Tasya lo recordaba. Mila era una modelo solo de catálogos, concretamente de lencería y perfumes, por su hermosa figura y rasgos finos. Una presa fácil de cualquier buitre.

- Un día, a la compañía llegaron a proponer un trabajo nuevo: Se trataba de un nuevo perfume cuyo aroma aseguraba evocar el olor al pino de las áreas más nevadas del planeta, y a la vez, a la masculinidad de los hombres más masculinos. La propuesta, como la presentaron, consistía en una pareja, en la cama, teniendo relaciones y cubiertos solo por unas sábanas blancas. No se me vería el rostro, pero sí los cabellos, además de las pantorrillas, y a él, la espalda. Solo iba a ser un sesión fotográfica para un catálogo, así que la compañía me eligió, por mi apariencia. Y dado que Victor ya poseía un cuerpo masculino, decidieron que él sería el modelo. Cuando nos convocaron, reímos mucho, estábamos felices, yo mucho más, ya que la firma era muy conocida y podría ayudarme con mis potenciales patrocinadores en la etapa senior. Incluso Tasya y su novio nos enseñaron cómo debíamos posar… Estábamos más que preparados –su rostro perdió expresividad, y sus ojos se nublaron- Habíamos firmado sin leer todo el contrato, confiábamos en el cliente… Así que el día que llegamos al set de grabación, yo solo con Victor ya que íbamos por la misma compañía, nos dimos con la ingrata sorpresa: sí, era una sesión de fotos para un catálogo… Pero también un comercial para TV.
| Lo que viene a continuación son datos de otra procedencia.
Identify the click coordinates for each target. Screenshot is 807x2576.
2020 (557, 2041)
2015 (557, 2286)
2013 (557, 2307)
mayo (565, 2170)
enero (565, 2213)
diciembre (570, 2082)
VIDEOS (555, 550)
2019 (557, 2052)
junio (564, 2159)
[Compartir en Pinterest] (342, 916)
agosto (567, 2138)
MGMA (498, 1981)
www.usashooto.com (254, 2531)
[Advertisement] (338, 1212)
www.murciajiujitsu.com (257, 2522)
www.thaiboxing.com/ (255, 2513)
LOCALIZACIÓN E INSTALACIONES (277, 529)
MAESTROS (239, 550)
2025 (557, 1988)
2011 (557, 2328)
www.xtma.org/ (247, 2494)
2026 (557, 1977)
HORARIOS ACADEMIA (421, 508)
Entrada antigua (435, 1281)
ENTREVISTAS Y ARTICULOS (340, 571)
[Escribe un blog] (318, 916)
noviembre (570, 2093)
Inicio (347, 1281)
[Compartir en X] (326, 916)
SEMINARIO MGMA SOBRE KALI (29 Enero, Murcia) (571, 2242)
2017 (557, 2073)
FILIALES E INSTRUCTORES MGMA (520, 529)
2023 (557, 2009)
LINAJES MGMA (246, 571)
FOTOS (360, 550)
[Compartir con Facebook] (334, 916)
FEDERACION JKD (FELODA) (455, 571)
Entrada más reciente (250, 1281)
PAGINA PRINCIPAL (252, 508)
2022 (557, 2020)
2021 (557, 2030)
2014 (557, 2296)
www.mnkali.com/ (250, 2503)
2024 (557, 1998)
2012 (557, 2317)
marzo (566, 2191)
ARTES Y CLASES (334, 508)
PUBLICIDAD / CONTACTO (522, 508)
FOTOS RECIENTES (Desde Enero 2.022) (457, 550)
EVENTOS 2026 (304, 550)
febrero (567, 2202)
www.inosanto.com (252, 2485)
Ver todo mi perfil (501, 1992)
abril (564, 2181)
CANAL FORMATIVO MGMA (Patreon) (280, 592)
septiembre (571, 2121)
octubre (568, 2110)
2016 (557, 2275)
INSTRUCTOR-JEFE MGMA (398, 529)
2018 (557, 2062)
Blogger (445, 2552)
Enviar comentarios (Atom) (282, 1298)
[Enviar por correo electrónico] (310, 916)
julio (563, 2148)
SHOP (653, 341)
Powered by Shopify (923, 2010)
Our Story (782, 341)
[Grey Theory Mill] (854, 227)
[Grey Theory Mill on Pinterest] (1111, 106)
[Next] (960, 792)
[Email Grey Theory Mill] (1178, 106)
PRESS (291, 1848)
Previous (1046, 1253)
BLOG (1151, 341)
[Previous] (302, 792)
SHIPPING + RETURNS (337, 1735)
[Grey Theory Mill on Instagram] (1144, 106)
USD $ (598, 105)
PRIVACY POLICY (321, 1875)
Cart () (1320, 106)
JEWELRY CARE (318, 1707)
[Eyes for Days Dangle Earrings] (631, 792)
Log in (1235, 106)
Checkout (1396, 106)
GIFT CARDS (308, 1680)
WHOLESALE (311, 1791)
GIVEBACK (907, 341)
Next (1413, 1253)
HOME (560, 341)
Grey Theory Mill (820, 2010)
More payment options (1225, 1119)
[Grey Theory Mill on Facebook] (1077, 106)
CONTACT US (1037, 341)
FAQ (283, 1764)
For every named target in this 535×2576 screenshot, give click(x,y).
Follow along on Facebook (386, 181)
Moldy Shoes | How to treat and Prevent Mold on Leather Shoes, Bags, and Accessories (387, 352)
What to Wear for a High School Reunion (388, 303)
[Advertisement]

A Yuuri se le revolvió el estómago. Mila era aun una niña, se lo había contado. Por ende, y conociendo a su novio, logró imaginar cuánto debió molestarlo aquella pesadilla.

- Victor se negó, intentando protegerme, pero, tal y como dijeron ellos, las firmas estaban ahí. Yo intenté calmarlo, le dije que esto sería casi como uno de los juegos entre Tasya y nosotros. Así que… -respiró profundo, y bajó la mirada, sonrojada- me quedé solo en ropa interior, y cubrí mi pecho con una toalla pequeña que me dieron. Victor se aguantó las ganas de mandarlos al demonio, y se ubicó lo más rápido que pudo para que no me mirasen de más, pero estaba demasiado incómodo… y también solo en bóxer. Yo era su hermanita, y estar en esa postura le era aberrante. Yo no quería que él pasara un mal rato, con todo lo que me había ayudado, a veces comprando mis equipos reglamentarios, a veces cuidando de mí cuando mis padres no estaban, así que empecé a hacerle bromas, y logramos relajarnos. Lo cual también fue un error… -Kotaro frunció el ceño- Vitya no podía mandar sobre su cuerpo, así que le pasaba a ratos lo que le ocurrió con Sveta, y ponía las sábanas de mil maneras, hasta pidió un cojín pequeño… Y yo no dejaba de reírme, burlándome de su problema de autocontrol. Hartos de nuestros juegos, el equipo dijo que cambarían a un plan B… Y como era una compañía suiza, pues…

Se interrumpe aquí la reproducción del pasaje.